## What the task asks
Given the listing that follows, report all lines in which the string "agent" occurs.

## Data records
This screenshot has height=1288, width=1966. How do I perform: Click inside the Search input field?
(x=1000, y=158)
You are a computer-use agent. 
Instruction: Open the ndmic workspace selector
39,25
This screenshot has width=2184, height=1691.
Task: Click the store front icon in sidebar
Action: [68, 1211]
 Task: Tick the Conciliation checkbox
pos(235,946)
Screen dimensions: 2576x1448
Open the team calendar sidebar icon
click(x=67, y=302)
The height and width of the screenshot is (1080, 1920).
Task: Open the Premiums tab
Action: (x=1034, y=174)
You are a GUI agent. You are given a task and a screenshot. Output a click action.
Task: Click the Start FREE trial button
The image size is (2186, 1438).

## Response to the exercise
You are a computer-use agent. 
You are a GUI agent. You are given a task and a screenshot. Output a click action.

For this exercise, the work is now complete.